▶ Try it: Reproduce the records below exactly as given.

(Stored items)

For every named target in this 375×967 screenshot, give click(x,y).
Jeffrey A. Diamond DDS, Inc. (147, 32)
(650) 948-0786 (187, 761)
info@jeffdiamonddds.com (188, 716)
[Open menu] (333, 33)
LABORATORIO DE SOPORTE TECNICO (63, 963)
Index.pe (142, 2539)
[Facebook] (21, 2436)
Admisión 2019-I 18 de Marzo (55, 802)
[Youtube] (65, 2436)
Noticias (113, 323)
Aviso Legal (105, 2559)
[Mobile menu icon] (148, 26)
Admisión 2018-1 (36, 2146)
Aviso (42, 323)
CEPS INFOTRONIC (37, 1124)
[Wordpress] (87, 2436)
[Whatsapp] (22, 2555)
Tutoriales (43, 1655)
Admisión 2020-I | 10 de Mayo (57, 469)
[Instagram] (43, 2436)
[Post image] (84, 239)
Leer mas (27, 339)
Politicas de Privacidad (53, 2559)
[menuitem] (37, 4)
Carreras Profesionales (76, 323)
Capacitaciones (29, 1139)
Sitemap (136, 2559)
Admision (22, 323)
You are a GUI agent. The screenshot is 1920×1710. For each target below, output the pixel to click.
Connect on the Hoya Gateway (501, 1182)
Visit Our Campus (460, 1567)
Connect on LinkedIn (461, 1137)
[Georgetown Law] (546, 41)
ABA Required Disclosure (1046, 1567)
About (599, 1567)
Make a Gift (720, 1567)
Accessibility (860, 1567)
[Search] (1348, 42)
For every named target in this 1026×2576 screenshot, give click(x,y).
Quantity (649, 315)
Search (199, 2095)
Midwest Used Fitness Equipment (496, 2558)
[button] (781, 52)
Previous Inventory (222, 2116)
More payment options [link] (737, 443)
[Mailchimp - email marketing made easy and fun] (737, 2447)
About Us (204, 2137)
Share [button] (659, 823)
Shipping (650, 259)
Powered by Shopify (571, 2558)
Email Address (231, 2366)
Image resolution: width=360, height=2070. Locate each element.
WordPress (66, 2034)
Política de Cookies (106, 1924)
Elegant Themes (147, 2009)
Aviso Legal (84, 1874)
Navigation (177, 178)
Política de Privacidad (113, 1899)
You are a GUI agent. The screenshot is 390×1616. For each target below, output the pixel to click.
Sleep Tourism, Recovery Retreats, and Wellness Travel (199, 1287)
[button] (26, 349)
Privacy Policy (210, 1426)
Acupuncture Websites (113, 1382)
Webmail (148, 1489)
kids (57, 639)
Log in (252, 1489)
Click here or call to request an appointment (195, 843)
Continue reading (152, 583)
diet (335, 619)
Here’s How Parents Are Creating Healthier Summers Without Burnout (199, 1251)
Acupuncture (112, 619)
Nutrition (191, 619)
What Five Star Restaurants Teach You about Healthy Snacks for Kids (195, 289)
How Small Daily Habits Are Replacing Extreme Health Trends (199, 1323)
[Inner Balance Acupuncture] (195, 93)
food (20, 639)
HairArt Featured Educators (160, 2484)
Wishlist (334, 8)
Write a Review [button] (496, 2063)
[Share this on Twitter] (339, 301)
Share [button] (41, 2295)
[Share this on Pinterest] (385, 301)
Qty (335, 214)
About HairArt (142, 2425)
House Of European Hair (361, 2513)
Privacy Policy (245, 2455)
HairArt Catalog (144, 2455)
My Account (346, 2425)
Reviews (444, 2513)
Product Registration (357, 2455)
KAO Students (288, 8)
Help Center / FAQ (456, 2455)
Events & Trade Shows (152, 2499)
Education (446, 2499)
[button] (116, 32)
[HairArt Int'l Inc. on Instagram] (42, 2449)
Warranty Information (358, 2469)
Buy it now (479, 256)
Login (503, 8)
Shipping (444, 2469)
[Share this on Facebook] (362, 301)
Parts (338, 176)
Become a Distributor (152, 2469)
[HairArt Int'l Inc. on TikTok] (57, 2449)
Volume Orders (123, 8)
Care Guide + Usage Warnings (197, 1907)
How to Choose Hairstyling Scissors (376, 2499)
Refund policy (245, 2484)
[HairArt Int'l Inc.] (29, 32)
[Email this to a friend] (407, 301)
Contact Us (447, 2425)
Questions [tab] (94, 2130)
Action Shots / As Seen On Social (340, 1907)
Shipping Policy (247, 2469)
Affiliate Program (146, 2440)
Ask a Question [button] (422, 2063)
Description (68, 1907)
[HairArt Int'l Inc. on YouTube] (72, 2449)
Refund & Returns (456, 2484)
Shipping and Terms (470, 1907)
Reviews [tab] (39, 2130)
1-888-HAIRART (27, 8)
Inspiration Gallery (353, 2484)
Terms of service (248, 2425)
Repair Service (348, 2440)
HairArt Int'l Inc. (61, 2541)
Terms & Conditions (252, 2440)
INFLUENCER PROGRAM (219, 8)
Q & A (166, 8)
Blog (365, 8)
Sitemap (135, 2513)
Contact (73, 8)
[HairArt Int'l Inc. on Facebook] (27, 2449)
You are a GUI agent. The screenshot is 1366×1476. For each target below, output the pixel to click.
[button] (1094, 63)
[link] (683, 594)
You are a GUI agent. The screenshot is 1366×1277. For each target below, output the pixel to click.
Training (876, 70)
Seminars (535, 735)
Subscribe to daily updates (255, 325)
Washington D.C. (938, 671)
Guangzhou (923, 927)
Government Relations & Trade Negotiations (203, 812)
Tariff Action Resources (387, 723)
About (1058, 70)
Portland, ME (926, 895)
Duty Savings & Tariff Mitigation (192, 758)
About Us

▶ Response to this task:
For every named target in this 375×967 screenshot, give click(x,y).
Jeffrey A. Diamond DDS, Inc. (147, 32)
(650) 948-0786 (187, 761)
info@jeffdiamonddds.com (188, 716)
[Open menu] (333, 33)
LABORATORIO DE SOPORTE TECNICO (63, 963)
Index.pe (142, 2539)
[Facebook] (21, 2436)
Admisión 2019-I 18 de Marzo (55, 802)
[Youtube] (65, 2436)
Noticias (113, 323)
Aviso Legal (105, 2559)
[Mobile menu icon] (148, 26)
Admisión 2018-1 (36, 2146)
Aviso (42, 323)
CEPS INFOTRONIC (37, 1124)
[Wordpress] (87, 2436)
[Whatsapp] (22, 2555)
Tutoriales (43, 1655)
Admisión 2020-I | 10 de Mayo (57, 469)
[Instagram] (43, 2436)
[Post image] (84, 239)
Leer mas (27, 339)
Politicas de Privacidad (53, 2559)
[menuitem] (37, 4)
Carreras Profesionales (76, 323)
Capacitaciones (29, 1139)
Sitemap (136, 2559)
Admision (22, 323)
You are a GUI agent. The screenshot is 1920×1710. For each target below, output the pixel to click.
Connect on the Hoya Gateway (501, 1182)
Visit Our Campus (460, 1567)
Connect on LinkedIn (461, 1137)
[Georgetown Law] (546, 41)
ABA Required Disclosure (1046, 1567)
About (599, 1567)
Make a Gift (720, 1567)
Accessibility (860, 1567)
[Search] (1348, 42)
For every named target in this 1026×2576 screenshot, give click(x,y).
Quantity (649, 315)
Search (199, 2095)
Midwest Used Fitness Equipment (496, 2558)
[button] (781, 52)
Previous Inventory (222, 2116)
More payment options [link] (737, 443)
[Mailchimp - email marketing made easy and fun] (737, 2447)
About Us (204, 2137)
Share [button] (659, 823)
Shipping (650, 259)
Powered by Shopify (571, 2558)
Email Address (231, 2366)
Image resolution: width=360, height=2070. Locate each element.
WordPress (66, 2034)
Política de Cookies (106, 1924)
Elegant Themes (147, 2009)
Aviso Legal (84, 1874)
Navigation (177, 178)
Política de Privacidad (113, 1899)
You are a GUI agent. The screenshot is 390×1616. For each target below, output the pixel to click.
Sleep Tourism, Recovery Retreats, and Wellness Travel (199, 1287)
[button] (26, 349)
Privacy Policy (210, 1426)
Acupuncture Websites (113, 1382)
Webmail (148, 1489)
kids (57, 639)
Log in (252, 1489)
Click here or call to request an appointment (195, 843)
Continue reading (152, 583)
diet (335, 619)
Here’s How Parents Are Creating Healthier Summers Without Burnout (199, 1251)
Acupuncture (112, 619)
Nutrition (191, 619)
What Five Star Restaurants Teach You about Healthy Snacks for Kids (195, 289)
How Small Daily Habits Are Replacing Extreme Health Trends (199, 1323)
[Inner Balance Acupuncture] (195, 93)
food (20, 639)
HairArt Featured Educators (160, 2484)
Wishlist (334, 8)
Write a Review [button] (496, 2063)
[Share this on Twitter] (339, 301)
Share [button] (41, 2295)
[Share this on Pinterest] (385, 301)
Qty (335, 214)
About HairArt (142, 2425)
House Of European Hair (361, 2513)
Privacy Policy (245, 2455)
HairArt Catalog (144, 2455)
My Account (346, 2425)
Reviews (444, 2513)
Product Registration (357, 2455)
KAO Students (288, 8)
Help Center / FAQ (456, 2455)
Events & Trade Shows (152, 2499)
Education (446, 2499)
[button] (116, 32)
[HairArt Int'l Inc. on Instagram] (42, 2449)
Warranty Information (358, 2469)
Buy it now (479, 256)
Login (503, 8)
Shipping (444, 2469)
[Share this on Facebook] (362, 301)
Parts (338, 176)
Become a Distributor (152, 2469)
[HairArt Int'l Inc. on TikTok] (57, 2449)
Volume Orders (123, 8)
Care Guide + Usage Warnings (197, 1907)
How to Choose Hairstyling Scissors (376, 2499)
Refund policy (245, 2484)
[HairArt Int'l Inc.] (29, 32)
[Email this to a friend] (407, 301)
Contact Us (447, 2425)
Questions [tab] (94, 2130)
Action Shots / As Seen On Social (340, 1907)
Shipping Policy (247, 2469)
Affiliate Program (146, 2440)
Ask a Question [button] (422, 2063)
Description (68, 1907)
[HairArt Int'l Inc. on YouTube] (72, 2449)
Refund & Returns (456, 2484)
Shipping and Terms (470, 1907)
Reviews [tab] (39, 2130)
1-888-HAIRART (27, 8)
Inspiration Gallery (353, 2484)
Terms of service (248, 2425)
Repair Service (348, 2440)
HairArt Int'l Inc. (61, 2541)
Terms & Conditions (252, 2440)
INFLUENCER PROGRAM (219, 8)
Q & A (166, 8)
Blog (365, 8)
Sitemap (135, 2513)
Contact (73, 8)
[HairArt Int'l Inc. on Facebook] (27, 2449)
You are a GUI agent. The screenshot is 1366×1476. For each target below, output the pixel to click.
[button] (1094, 63)
[link] (683, 594)
You are a GUI agent. The screenshot is 1366×1277. For each target below, output the pixel to click.
Training (876, 70)
Seminars (535, 735)
Subscribe to daily updates (255, 325)
Washington D.C. (938, 671)
Guangzhou (923, 927)
Government Relations & Trade Negotiations (203, 812)
Tariff Action Resources (387, 723)
About (1058, 70)
Portland, ME (926, 895)
Duty Savings & Tariff Mitigation (192, 758)
About Us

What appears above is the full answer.